Is there life left in local, broadsheet “shopper” publications that highlight home and trade businesses and things for sale? Not according to OpenGate, a $3 Billion LBO firm that abruptly laid off workers for Pennysaver USA, the industry’s largest company, which it purchased in 2013 from Harte Hanks for $22.5 Million. At that time, the company had annual revenues of nearly $200 million and had 800 employees in California.
Other shoppers remain in business, such as American Classifieds (Thrifty Nickel) and many locally or regionally-owned Pennysavers. The name “Pennysaver” goes back to the 18th Century, and is not exclusive.
Our guess is that OpenGate didn’t see a clear path to profitability and decided to simply pull the plug (apparently, without paying final wages.) Core advertisers and consumers have many alternative options on Craigslist and other sources, and OpenGate didn’t seem to have a plan that would have upgraded Pennysaver to a hyperlocal, searchable and mobile-oriented model. That’s where things need to go.
We look across the aisle, for instance, to Cox Target Media’s Valpak, a coupons and advertising business. It has thrived on a hyperlocal publishing strategy, and has developed a robust digital strategy. Valpak has just announced a great Apple Watch app. But PennySaver wasn’t going there.

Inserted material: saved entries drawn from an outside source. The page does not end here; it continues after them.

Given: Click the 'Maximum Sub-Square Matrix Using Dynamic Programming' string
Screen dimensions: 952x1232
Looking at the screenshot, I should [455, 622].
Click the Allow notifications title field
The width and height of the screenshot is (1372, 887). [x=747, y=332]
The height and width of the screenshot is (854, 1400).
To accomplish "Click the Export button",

Theoretically, we still find Shoppers an appealing alternative sales channel. They are generally 100 percent commission, and many products could theoretically be added to their bundle (Google, et al). WebVisible, at one time, teamed up with American Classifieds to pursue such a model. PennySaver, itself, teamed up with Antengo, a mobile classifieds service. But that was discontinued when OpenGate came on board.